Errada, porque identificar problemas e formular políticas apropriadas fala mais de capacidade de governo ou governança, mas não da relação estruturada com grupos de interesse.
Gabarito: C
Quando a FGV fala em neocorporativismo, ela está apontando para uma forma de relação entre Estado e sociedade em que grupos organizados, como sindicatos, entidades empresariais e associações de interesse, passam a participar de maneira institucionalizada da formulação de políticas públicas. Não é apenas pressão de fora para dentro: é cooperação estruturada, com canais formais de negociação e influência. Isso costuma aparecer em temas de governabilidade porque, em democracias complexas, o governo não governa sozinho nem no grito. Ele precisa articular interesses, reduzir conflitos e construir acordos para conseguir implementar suas decisões. Nesse cenário, o neocorporativismo funciona como uma ponte entre demanda social e ação estatal.
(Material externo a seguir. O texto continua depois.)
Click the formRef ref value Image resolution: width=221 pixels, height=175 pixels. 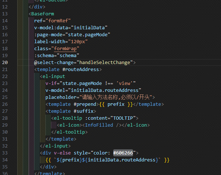60,21
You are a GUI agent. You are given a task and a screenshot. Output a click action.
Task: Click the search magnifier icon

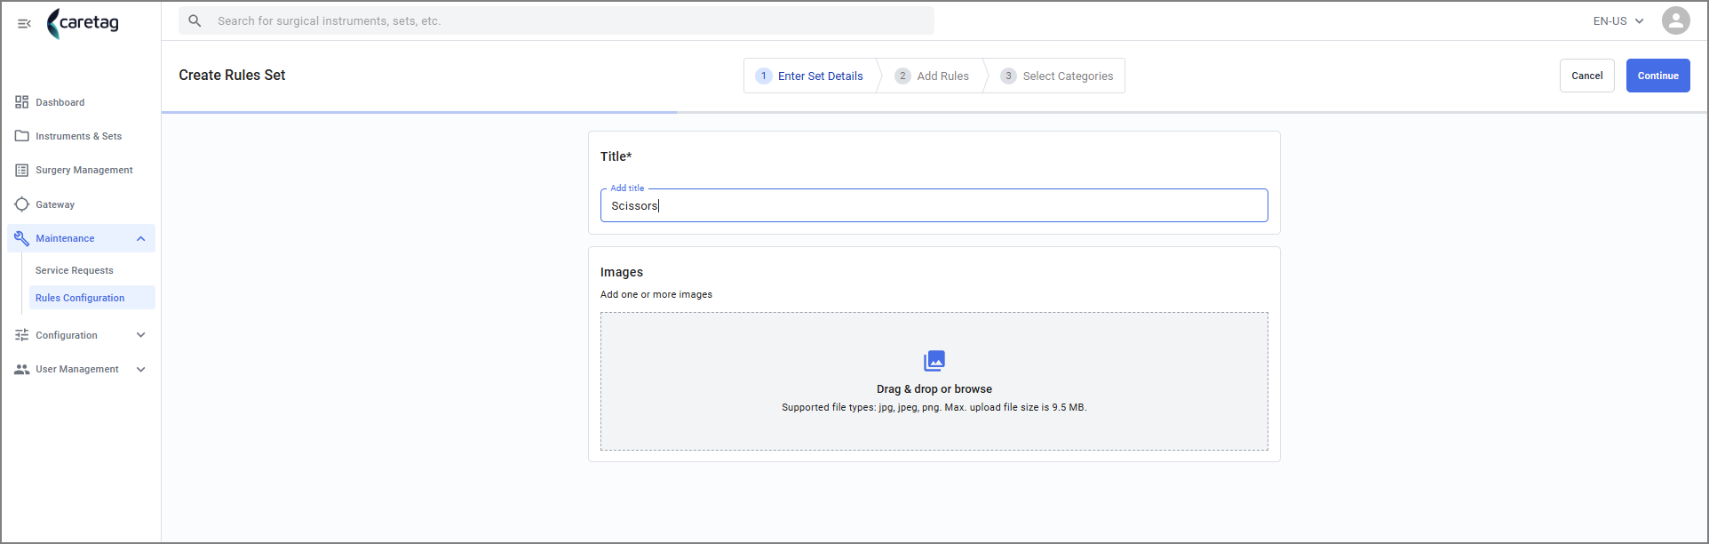click(195, 20)
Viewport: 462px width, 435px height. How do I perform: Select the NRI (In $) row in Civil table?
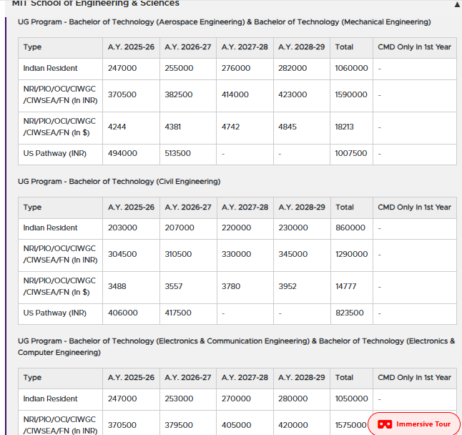coord(59,286)

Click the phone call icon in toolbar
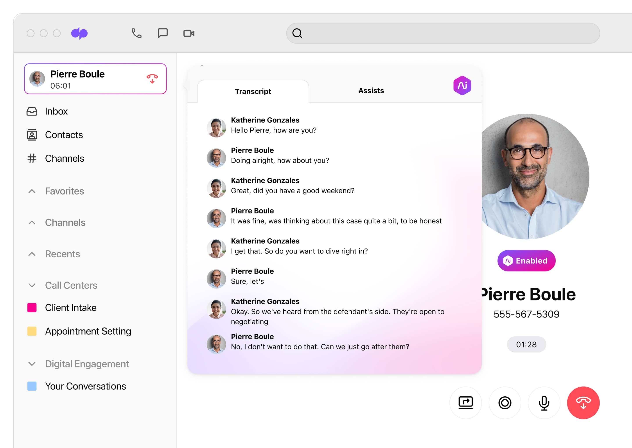pos(136,33)
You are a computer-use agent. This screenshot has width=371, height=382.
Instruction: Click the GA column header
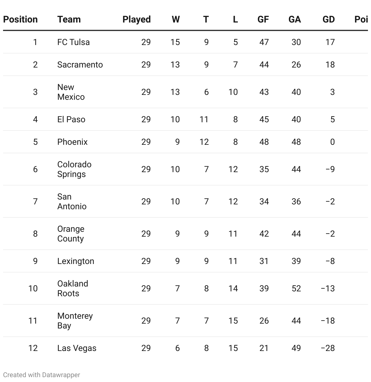tap(295, 19)

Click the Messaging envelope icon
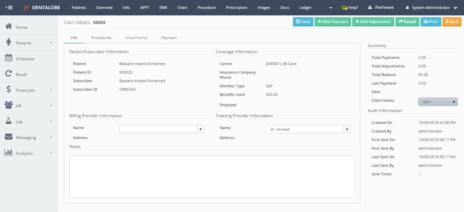(x=9, y=137)
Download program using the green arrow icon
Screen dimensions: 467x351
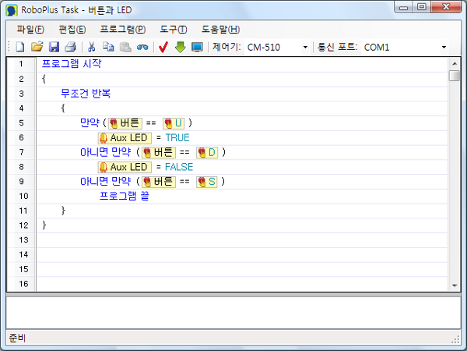click(180, 48)
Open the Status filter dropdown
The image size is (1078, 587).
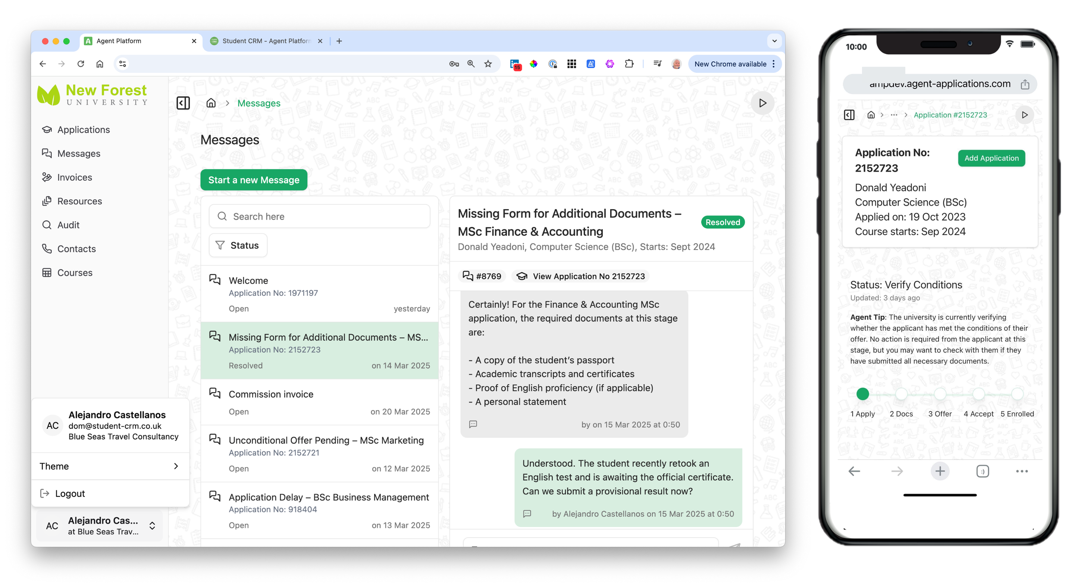pos(238,245)
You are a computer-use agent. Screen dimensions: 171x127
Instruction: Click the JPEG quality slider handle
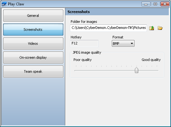137,70
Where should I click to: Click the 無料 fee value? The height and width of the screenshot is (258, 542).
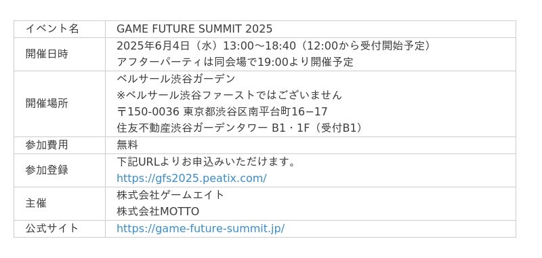(127, 145)
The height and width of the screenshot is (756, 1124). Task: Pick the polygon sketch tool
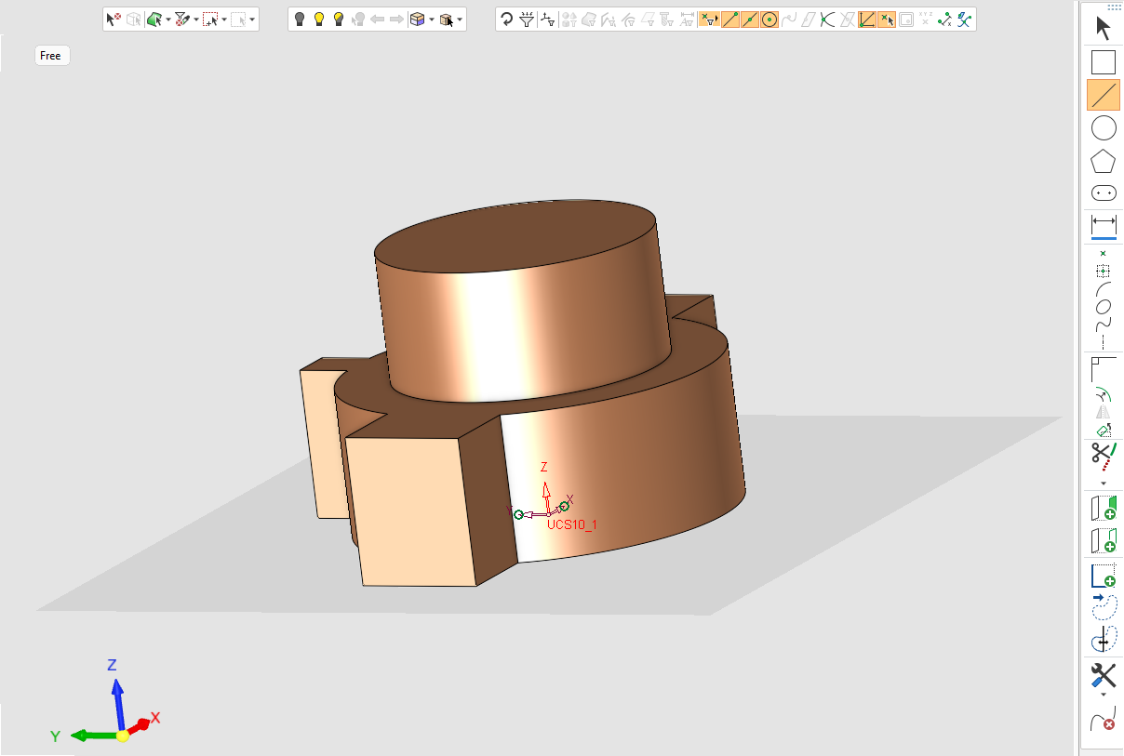pyautogui.click(x=1103, y=161)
Por isso, a ideia central ligada ao neocorporativismo é a cooperação de organizações de interesses específicos com o Estado na definição de políticas públicas. Em outras palavras, o Estado não abre mão de governar, mas compartilha a arena de formulação com atores sociais organizados, buscando mais estabilidade e capacidade de coordenação. Esse tema é bem conhecido na doutrina de Administração Pública e Ciência Política, especialmente nos estudos sobre governança e redes de decisão. A palavra-chave para você guardar é: articulação institucionalizada de interesses. Se aparecer uma alternativa com a cara de negociação organizada entre Estado e grupos sociais, desconfie: a banca provavelmente quer neocorporativismo.